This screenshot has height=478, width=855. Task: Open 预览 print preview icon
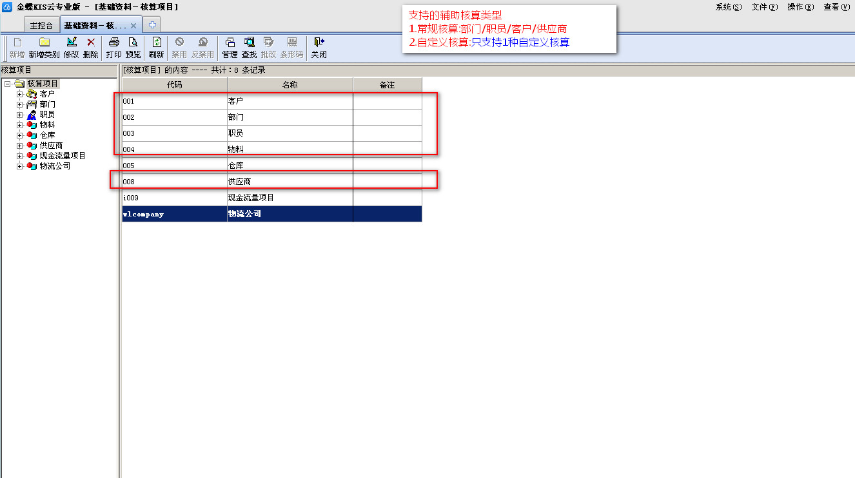133,43
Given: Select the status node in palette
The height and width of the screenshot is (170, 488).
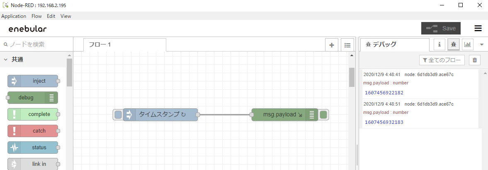Looking at the screenshot, I should tap(33, 148).
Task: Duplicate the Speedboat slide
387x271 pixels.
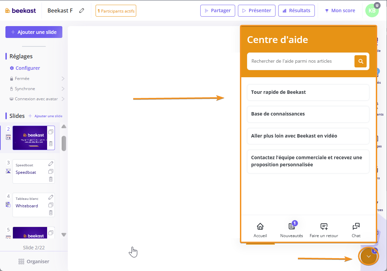Action: tap(50, 171)
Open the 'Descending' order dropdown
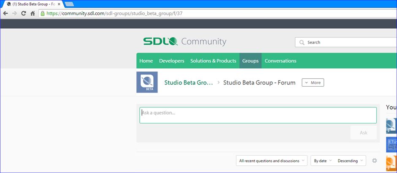This screenshot has width=397, height=173. click(350, 161)
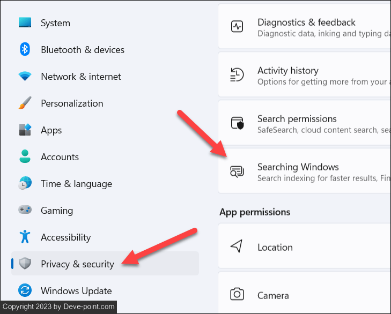Screen dimensions: 391x314
Task: Click the Gaming controller icon
Action: 25,210
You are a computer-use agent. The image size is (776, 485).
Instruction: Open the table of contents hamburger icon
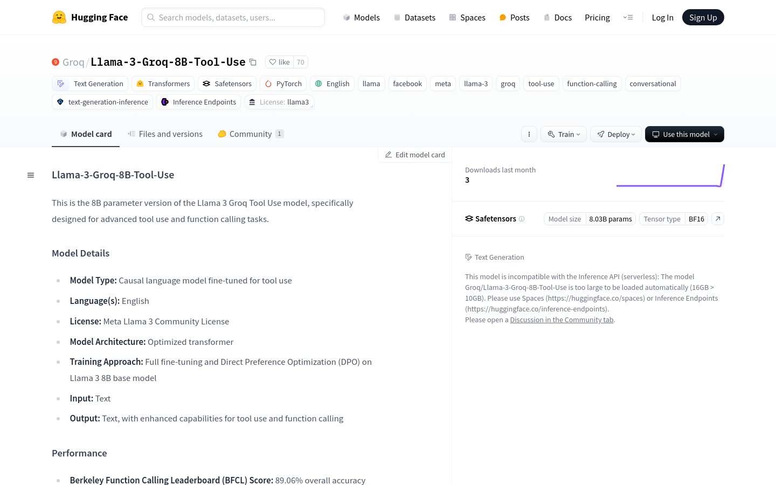31,175
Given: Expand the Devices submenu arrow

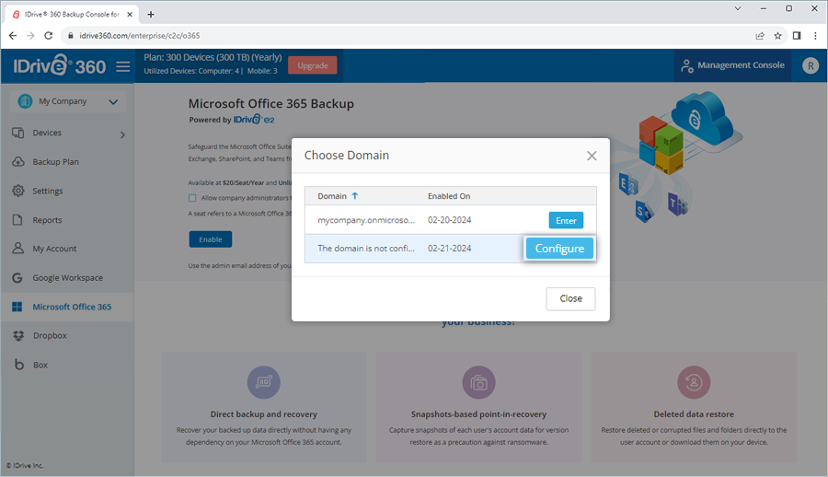Looking at the screenshot, I should [x=122, y=135].
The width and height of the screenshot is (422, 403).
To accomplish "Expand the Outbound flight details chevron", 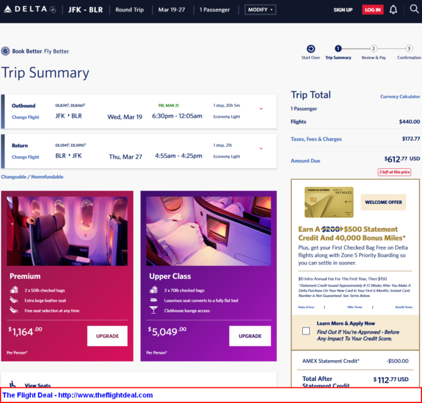I will coord(261,108).
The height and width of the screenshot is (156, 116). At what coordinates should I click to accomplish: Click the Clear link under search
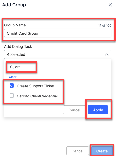tap(13, 77)
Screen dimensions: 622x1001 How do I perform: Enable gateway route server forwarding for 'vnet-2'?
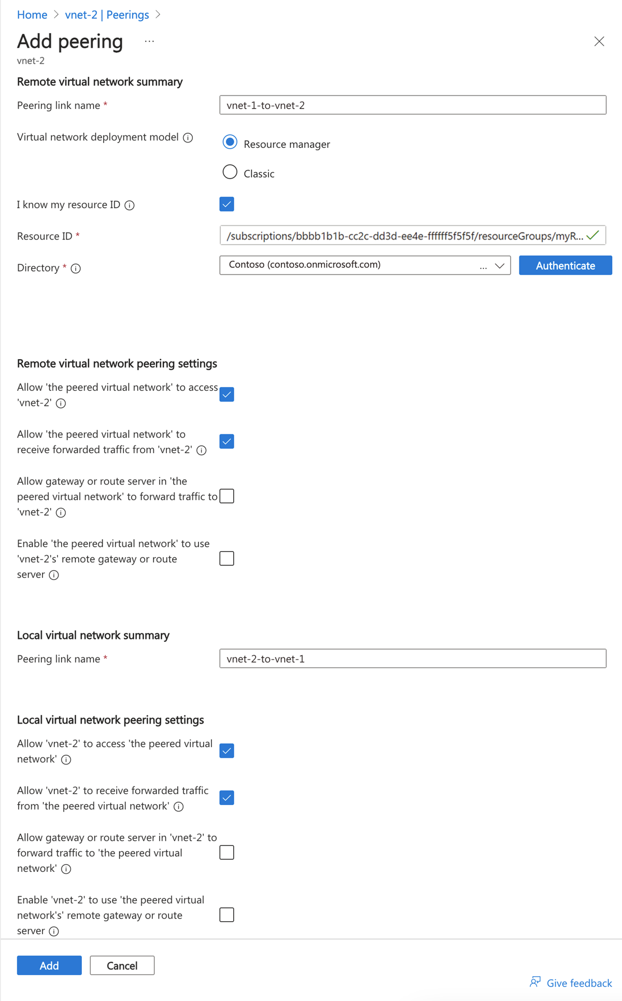pyautogui.click(x=227, y=852)
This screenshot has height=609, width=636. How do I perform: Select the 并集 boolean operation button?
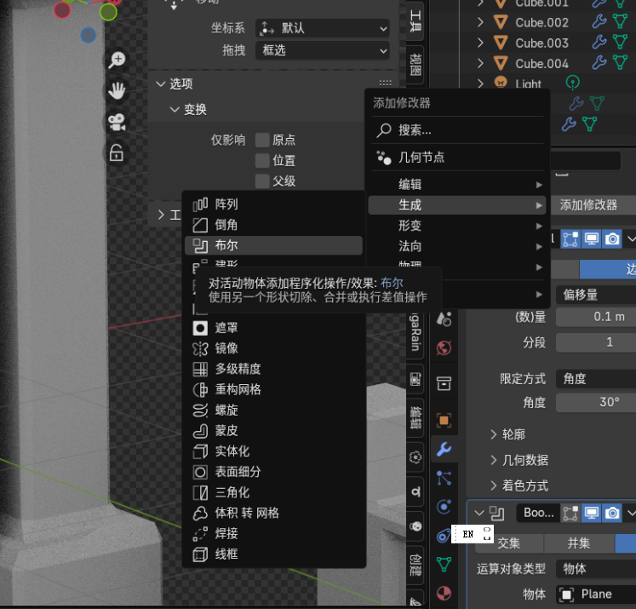click(x=579, y=543)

● **WHAT THE EXERCISE ASKS**
In the data above, retype only the stretch from the line with "Open the 'Descending' order dropdown" through the line with "You are a computer-use", word for word, and skip any pictures.

● **OUTPUT FOR THIS TASK**
Open the 'Descending' order dropdown
This screenshot has width=397, height=173. click(350, 161)
Screen dimensions: 391x314
Task: Click the Gaming controller icon
Action: 25,210
You are a computer-use agent. The image size is (776, 485).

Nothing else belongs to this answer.